# SUPPLIED DATA
★ ★ ★
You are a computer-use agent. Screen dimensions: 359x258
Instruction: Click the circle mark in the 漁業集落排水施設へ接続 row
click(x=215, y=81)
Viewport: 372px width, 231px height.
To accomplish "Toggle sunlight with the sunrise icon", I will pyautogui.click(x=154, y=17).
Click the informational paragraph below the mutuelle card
★ ★ ★
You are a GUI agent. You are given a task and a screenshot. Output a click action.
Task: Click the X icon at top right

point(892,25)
★ ★ ★
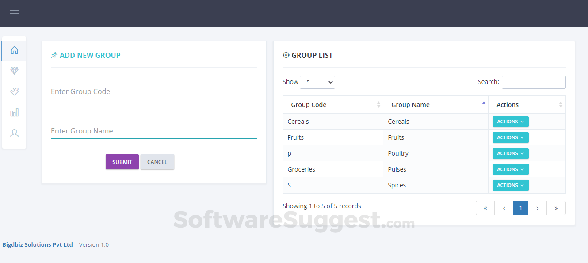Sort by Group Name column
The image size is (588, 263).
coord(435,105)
★ ★ ★
# WHAT IS REQUIRED
Once you find the line with "Instruction: Click the" above, print it and every line after it up to and including the line with "Click the informational", exactly as written and nothing else.

# RESULT OF THE EXERCISE
Instruction: Click the circle mark in the 漁業集落排水施設へ接続 row
click(x=215, y=81)
Viewport: 372px width, 231px height.
To accomplish "Toggle sunlight with the sunrise icon", I will pyautogui.click(x=154, y=17).
Click the informational paragraph below the mutuelle card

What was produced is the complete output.